(WORK TO DO)
Reproduce the items from the line containing "This screenshot has height=819, width=1456." through the end of the items, replacing "Describe" with "Identify" and leaving everything else unchanged.

╭─ TASK DATA

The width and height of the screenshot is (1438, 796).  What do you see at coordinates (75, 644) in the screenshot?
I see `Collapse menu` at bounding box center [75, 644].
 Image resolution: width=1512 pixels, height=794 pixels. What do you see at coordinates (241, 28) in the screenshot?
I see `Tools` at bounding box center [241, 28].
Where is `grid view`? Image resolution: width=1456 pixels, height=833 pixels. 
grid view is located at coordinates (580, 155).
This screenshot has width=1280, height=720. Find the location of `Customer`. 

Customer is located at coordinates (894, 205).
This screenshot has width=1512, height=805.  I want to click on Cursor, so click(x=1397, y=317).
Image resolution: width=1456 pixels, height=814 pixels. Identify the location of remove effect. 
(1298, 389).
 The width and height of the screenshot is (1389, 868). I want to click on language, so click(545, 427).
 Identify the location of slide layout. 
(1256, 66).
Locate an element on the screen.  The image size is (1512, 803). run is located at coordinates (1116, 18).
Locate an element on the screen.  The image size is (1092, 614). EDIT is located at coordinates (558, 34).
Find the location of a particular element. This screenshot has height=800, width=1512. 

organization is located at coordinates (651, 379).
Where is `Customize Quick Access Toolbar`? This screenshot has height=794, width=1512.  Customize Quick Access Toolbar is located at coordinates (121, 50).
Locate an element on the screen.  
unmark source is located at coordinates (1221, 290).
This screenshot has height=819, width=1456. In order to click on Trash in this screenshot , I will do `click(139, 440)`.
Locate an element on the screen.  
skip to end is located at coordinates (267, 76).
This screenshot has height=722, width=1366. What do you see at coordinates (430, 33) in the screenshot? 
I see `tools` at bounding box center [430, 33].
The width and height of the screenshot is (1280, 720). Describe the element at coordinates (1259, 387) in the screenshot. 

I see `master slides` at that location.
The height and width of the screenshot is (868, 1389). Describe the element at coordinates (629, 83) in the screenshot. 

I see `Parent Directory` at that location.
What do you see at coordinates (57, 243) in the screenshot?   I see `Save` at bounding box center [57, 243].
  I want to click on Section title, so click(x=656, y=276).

╰─

(SOLUTION TO THIS PROBLEM)
This screenshot has height=819, width=1456. In order to click on Trash in this screenshot , I will do `click(139, 440)`.
Locate an element on the screen.  
skip to end is located at coordinates (267, 76).
This screenshot has height=722, width=1366. What do you see at coordinates (430, 33) in the screenshot? 
I see `tools` at bounding box center [430, 33].
The width and height of the screenshot is (1280, 720). Identify the element at coordinates (1259, 387) in the screenshot. 

I see `master slides` at that location.
The height and width of the screenshot is (868, 1389). Identify the element at coordinates (629, 83) in the screenshot. 

I see `Parent Directory` at that location.
What do you see at coordinates (57, 243) in the screenshot?   I see `Save` at bounding box center [57, 243].
  I want to click on Section title, so click(x=656, y=276).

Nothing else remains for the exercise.